_Assignment_. In the listing below, the lines starting with the line with "Task: Select the C/S concern radio button" and going on through the line with "Screen dimensions: 800x600" are to be reproduced exactly, and only those.

_Provided data_.
• • • • •

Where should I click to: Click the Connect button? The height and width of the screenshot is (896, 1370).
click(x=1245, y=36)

• • • • •

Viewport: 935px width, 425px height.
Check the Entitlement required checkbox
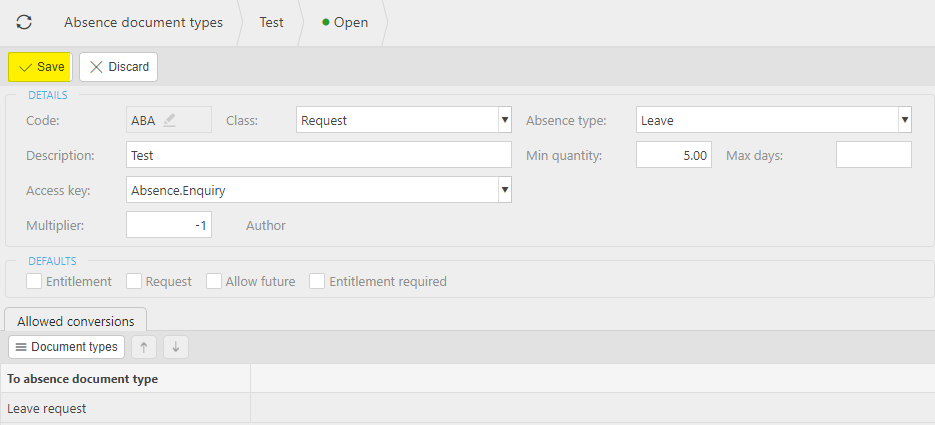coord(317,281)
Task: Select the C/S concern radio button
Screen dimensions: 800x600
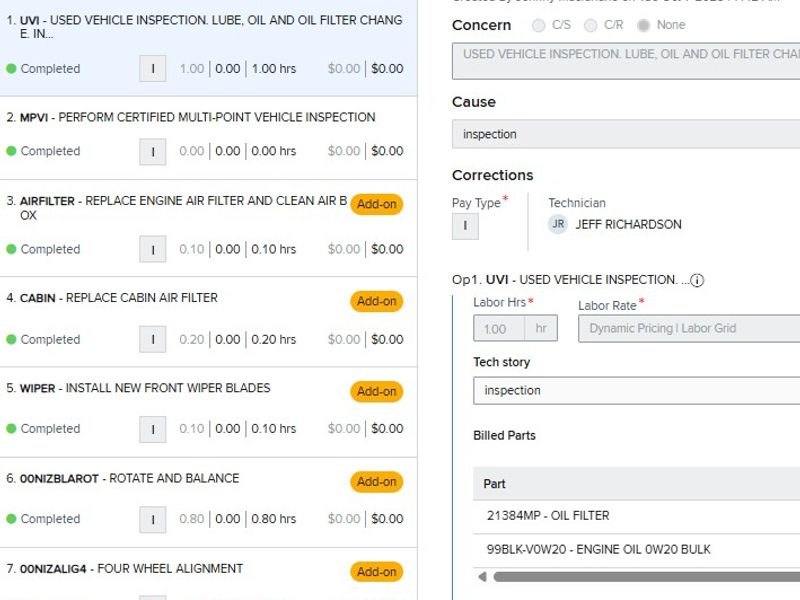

• • • • •

_Answer area_.
Task: Select the C/S concern radio button
Screen dimensions: 800x600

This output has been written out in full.